● **What is expected**:
Your copy should begin at the line containing "[Find us on Instagram] (200, 777)" and end at the last line of the records below, matching each line exactly and leaving out pictures.

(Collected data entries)
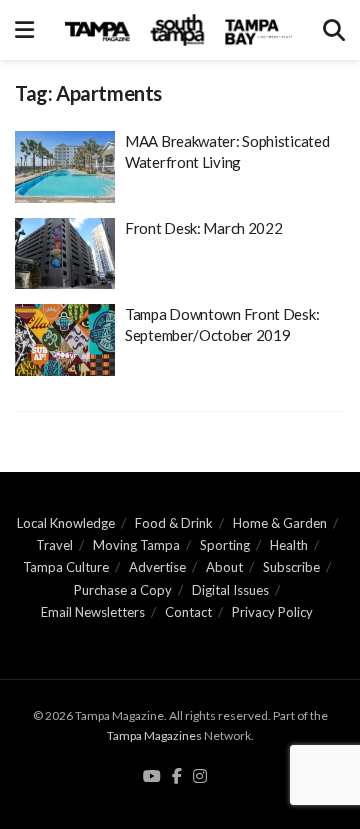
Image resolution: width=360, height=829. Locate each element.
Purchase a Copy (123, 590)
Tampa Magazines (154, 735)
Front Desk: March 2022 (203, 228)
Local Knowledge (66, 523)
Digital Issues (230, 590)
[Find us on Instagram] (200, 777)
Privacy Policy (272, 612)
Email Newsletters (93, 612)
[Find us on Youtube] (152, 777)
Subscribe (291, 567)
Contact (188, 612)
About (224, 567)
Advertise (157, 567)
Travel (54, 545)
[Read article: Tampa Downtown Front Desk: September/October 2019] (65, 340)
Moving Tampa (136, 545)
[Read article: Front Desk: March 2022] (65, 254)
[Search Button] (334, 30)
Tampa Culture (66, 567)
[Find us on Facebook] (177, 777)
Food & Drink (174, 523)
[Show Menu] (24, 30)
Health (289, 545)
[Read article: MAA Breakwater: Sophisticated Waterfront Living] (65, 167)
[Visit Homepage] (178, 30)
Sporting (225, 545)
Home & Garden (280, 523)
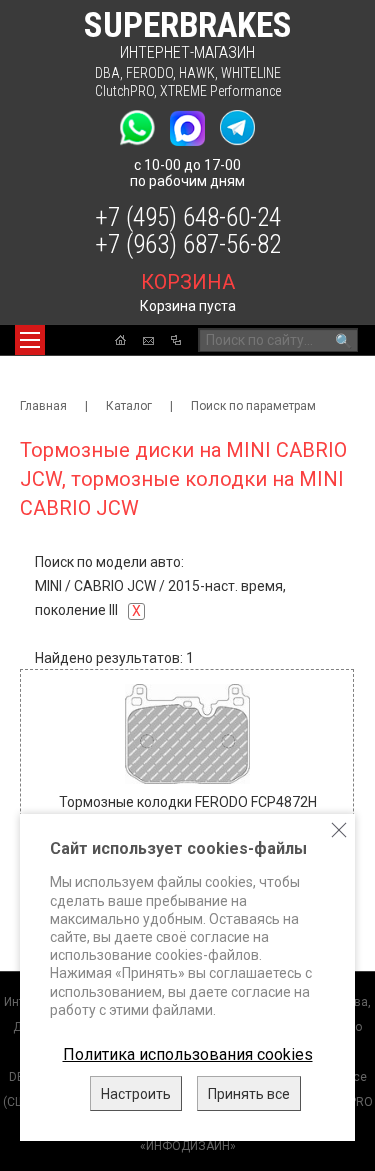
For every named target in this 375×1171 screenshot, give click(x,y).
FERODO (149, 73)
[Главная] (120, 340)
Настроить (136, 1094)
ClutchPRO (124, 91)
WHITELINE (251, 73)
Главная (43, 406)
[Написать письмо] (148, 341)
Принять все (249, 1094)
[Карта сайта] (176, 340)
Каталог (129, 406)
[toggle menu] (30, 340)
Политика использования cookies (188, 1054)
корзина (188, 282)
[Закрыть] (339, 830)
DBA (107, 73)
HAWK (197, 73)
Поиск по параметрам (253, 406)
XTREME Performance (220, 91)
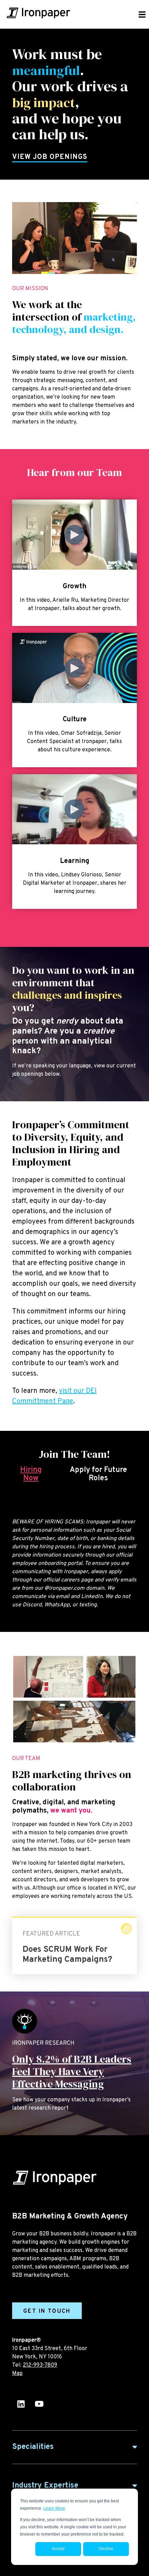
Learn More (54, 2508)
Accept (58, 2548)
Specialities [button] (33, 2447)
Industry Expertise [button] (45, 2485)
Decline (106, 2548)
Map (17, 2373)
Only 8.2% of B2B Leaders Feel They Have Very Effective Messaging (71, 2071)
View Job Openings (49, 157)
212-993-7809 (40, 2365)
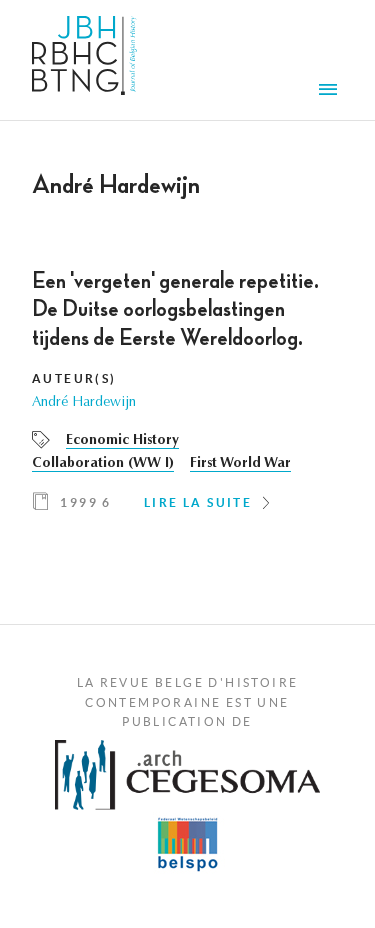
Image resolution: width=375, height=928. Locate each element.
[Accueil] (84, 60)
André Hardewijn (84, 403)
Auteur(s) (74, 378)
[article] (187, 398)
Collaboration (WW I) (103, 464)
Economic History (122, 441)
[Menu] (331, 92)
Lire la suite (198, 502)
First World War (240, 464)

● **Response to this task**:
[Find us on Instagram] (200, 777)
Privacy Policy (272, 612)
Email Newsletters (93, 612)
[Find us on Youtube] (152, 777)
Subscribe (291, 567)
Contact (188, 612)
About (224, 567)
Advertise (157, 567)
Travel (54, 545)
[Read article: Tampa Downtown Front Desk: September/October 2019] (65, 340)
Moving Tampa (136, 545)
[Read article: Front Desk: March 2022] (65, 254)
[Search Button] (334, 30)
Tampa Culture (66, 567)
[Find us on Facebook] (177, 777)
Food & Drink (174, 523)
[Show Menu] (24, 30)
Health (289, 545)
[Read article: MAA Breakwater: Sophisticated Waterfront Living] (65, 167)
[Visit Homepage] (178, 30)
Sporting (225, 545)
Home & Garden (280, 523)
For every named target in this 375×1171 screenshot, give click(x,y).
FERODO (149, 73)
[Главная] (120, 340)
Настроить (136, 1094)
ClutchPRO (124, 91)
WHITELINE (251, 73)
Главная (43, 406)
[Написать письмо] (148, 341)
Принять все (249, 1094)
[Карта сайта] (176, 340)
Каталог (129, 406)
[toggle menu] (30, 340)
Политика использования cookies (188, 1054)
корзина (188, 282)
[Закрыть] (339, 830)
DBA (107, 73)
HAWK (197, 73)
Поиск по параметрам (253, 406)
XTREME Performance (220, 91)
Learn More (54, 2508)
Accept (58, 2548)
Specialities [button] (33, 2447)
Industry Expertise [button] (45, 2485)
Decline (106, 2548)
Map (17, 2373)
Only 8.2% of B2B Leaders Feel They Have Very Effective Messaging (71, 2071)
View Job Openings (49, 157)
212-993-7809 (40, 2365)
Image resolution: width=375, height=928. Locate each element.
[Accueil] (84, 60)
André Hardewijn (84, 403)
Auteur(s) (74, 378)
[article] (187, 398)
Collaboration (WW I) (103, 464)
Economic History (122, 441)
[Menu] (331, 92)
Lire la suite (198, 502)
First World War (240, 464)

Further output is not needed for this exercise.